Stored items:
+ + + +

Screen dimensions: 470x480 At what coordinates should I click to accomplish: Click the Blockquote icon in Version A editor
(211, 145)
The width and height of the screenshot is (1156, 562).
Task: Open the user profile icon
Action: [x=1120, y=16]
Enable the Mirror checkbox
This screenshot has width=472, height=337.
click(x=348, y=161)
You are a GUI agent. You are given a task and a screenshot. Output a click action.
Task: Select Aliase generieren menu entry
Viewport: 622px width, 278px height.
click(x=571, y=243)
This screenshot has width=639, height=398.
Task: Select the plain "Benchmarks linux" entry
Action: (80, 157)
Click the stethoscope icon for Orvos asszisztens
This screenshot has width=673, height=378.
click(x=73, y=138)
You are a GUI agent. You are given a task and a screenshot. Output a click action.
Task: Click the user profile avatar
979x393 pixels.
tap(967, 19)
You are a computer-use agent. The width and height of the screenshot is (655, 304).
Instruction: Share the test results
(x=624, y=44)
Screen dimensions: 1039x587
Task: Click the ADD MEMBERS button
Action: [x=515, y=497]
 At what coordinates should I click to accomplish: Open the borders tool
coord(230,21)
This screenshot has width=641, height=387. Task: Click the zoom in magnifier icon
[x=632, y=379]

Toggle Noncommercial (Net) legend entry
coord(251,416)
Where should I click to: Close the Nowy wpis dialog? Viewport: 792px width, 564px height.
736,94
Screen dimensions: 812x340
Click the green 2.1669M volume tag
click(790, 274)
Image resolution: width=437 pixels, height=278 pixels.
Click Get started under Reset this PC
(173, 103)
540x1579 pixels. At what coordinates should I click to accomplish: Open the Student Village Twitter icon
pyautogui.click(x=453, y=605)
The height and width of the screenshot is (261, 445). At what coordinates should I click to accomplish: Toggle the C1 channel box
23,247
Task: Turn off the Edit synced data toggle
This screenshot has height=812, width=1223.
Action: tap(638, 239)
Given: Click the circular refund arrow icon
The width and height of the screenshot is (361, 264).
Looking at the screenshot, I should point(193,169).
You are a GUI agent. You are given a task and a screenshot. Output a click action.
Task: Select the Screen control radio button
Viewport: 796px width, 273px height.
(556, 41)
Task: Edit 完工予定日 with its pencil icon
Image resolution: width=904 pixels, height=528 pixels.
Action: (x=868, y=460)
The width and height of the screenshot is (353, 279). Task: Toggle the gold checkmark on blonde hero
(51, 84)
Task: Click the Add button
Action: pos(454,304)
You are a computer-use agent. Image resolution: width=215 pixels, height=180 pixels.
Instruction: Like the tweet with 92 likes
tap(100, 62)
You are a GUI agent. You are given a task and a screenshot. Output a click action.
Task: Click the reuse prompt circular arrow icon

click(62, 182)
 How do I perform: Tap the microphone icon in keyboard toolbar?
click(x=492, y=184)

+ + + +

The line above containing "540x1579 pixels. At", the line containing "Task: Turn off the Edit synced data toggle", and every line between them are to be transcribed exactly; no other line is wanted.

- Answer box -
540x1579 pixels. At what coordinates should I click to accomplish: Open the Student Village Twitter icon
pyautogui.click(x=453, y=605)
The height and width of the screenshot is (261, 445). At what coordinates should I click to accomplish: Toggle the C1 channel box
23,247
Task: Turn off the Edit synced data toggle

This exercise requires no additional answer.